I assume that somehow he can’t see past my compact Toyota. He’s so close to my bumper the only thing in his field of vision is my license plate, In n’ Out and dog adoption propaganda stickers. I assume there is no way he could be calling down such fire and brimstone on me if he was able to see for himself that the reason I’m driving this innocuous speed is because there are 439,857 cars directly fucking in front of me.

He swerves out, down shifts the compensation mobile and blasts past me. Wanting to make sure I’ve received his thesis, he then swerves in front, cutting me off by a few feet. Congratulations sir, you have just gained 12 feet on me in our respective destinations. He slams on his brakes. Maybe for added flare, maybe because we are all stop-start-stopping on this giant, slithering monster of concrete bones and metal scales.

I decide I should get out from behind this psycho. There’s a good two or three car lengths of open space on my right, so I check my mirrors and hit the turn signal. Bad idea. A forest green mini-van 30 feet back gets wind of my intended usage of this empty space. One more car in this lane is unacceptable. The mini-van puts pedal to floor and shoots forward to plug the hole I intended to slip into. I’ve already started my lane change when the mini-van is on us. It swerves toward me, aggressively letting me know I should perhaps find a different lane to drive my car.
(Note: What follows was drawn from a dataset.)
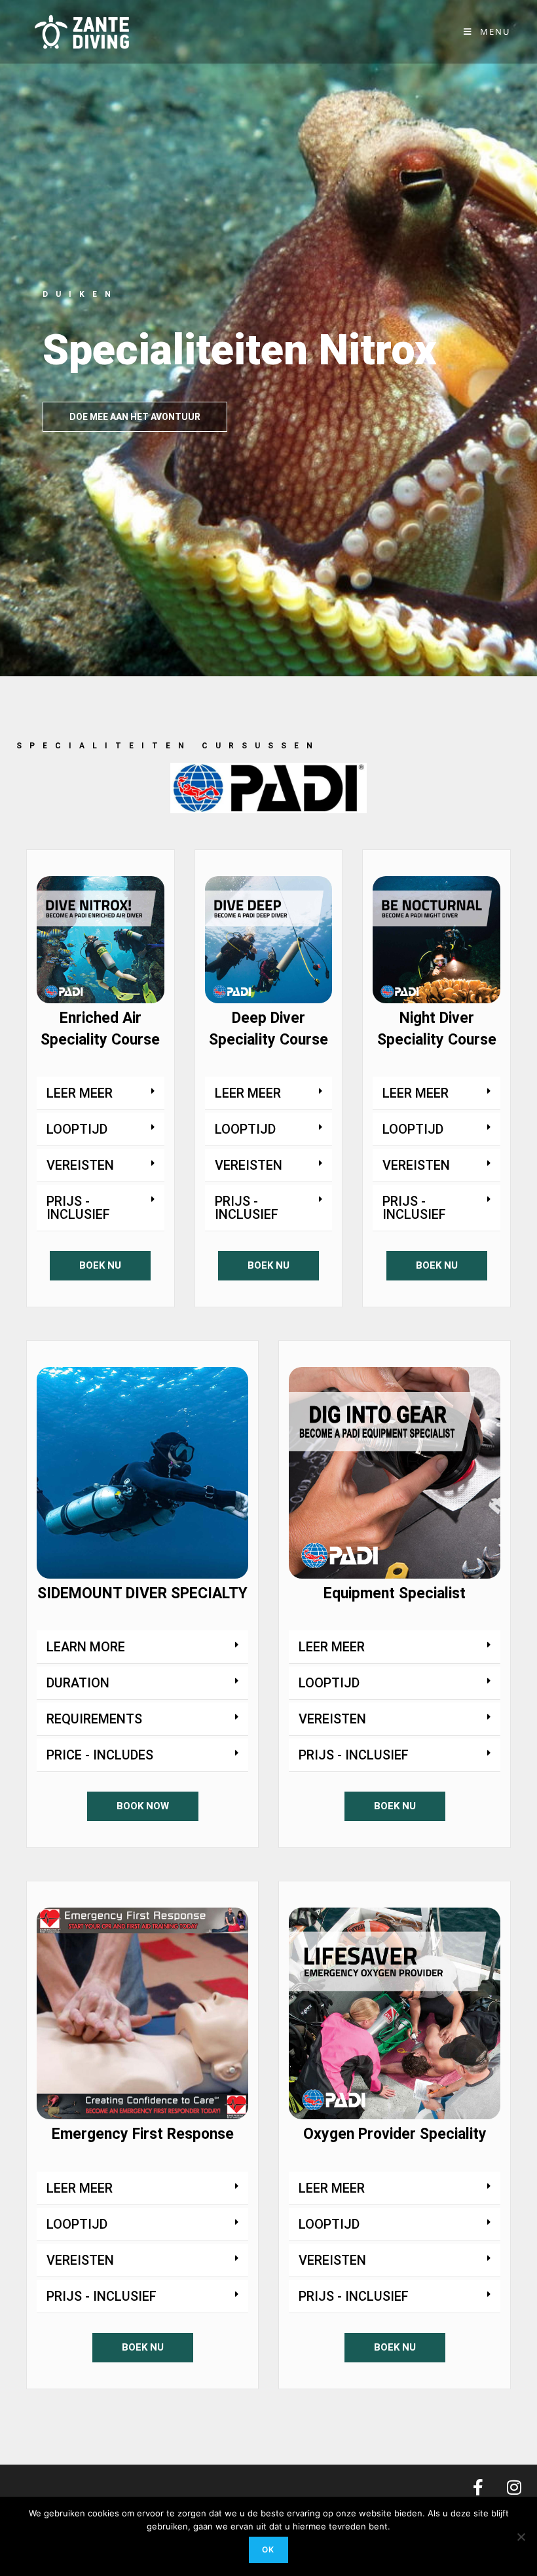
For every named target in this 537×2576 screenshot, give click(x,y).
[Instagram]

I jerk the wheel back into my original lane and make a mental note to remember that using turn signals in LA only gives those behind you more time to thwart your intentions.

As the minivan comes up beside us and stays parallel, lest I get any ideas about changing lanes for the rest of my life, I look over at the driver. Scowling at me like some nameless enemy crouched in the trenches of Vietnam, praying only for my misfortune, is a Hollywood-skinny soccer mom in a pink tennis visor with kids in the backseat.

Hope and love and peace die within me. I resign myself to the cesspool. Embrace the darkness, the horror, the plague that is Los Angeles. I feel my soul turn cold as the light goes out. I tell myself it’ll be alright, we just have to make it to San Diego. My left hand slips down, kills the turn signal. I ease off the gas so that my brake lights won’t draw attention. I drift back until I’m lined up with a space about 3 inches bigger than my car. Then I jerk the wheel to the right. I join the assholes.


  1. hmm, kinda glad i live a long away from that :)

  2. Sooo... You're not a fan of LA?

    I'm SO going keep "compensation mobile" memorized for future use.

  3. Rules for driving in LA:
    1. Upon entering the freeway system, identify the car nearest to yours. This shall be your "competition" vehicle. At all times you must stay ahead of this car until they or you exit the roadway. If they exit first; immediately identify a new "competition" vehicle.
    2. East=South
    3. West=North
    4. Passing on the right is always acceptable.
    5. One is not to maintain the flow of traffic; one is to set the flow of traffic.
    6. It is not a matter of what distance in miles your destination is; it is a matter of how much time it will take you to get there.
    7. It is often more important to be looking in your rearview mirror than watching the roadway in front of you. By doing so you will be able to quickly identify if you are going to be a part of a high speed chase.

    When I return to LA I always try to practice these seven simple rules. =)

  4. Mynx: Me too! Everytime I go back to LA I am a little bit happier I no longer live there.

    Vinny: Plagerism is always encouraged in the blogsphere, gratis as always :-)

    Jon: You forgot that 83 percent of rearview mirror use should be reserved for doing your makeup, checking your nose job bandages or checking your new hair plugs.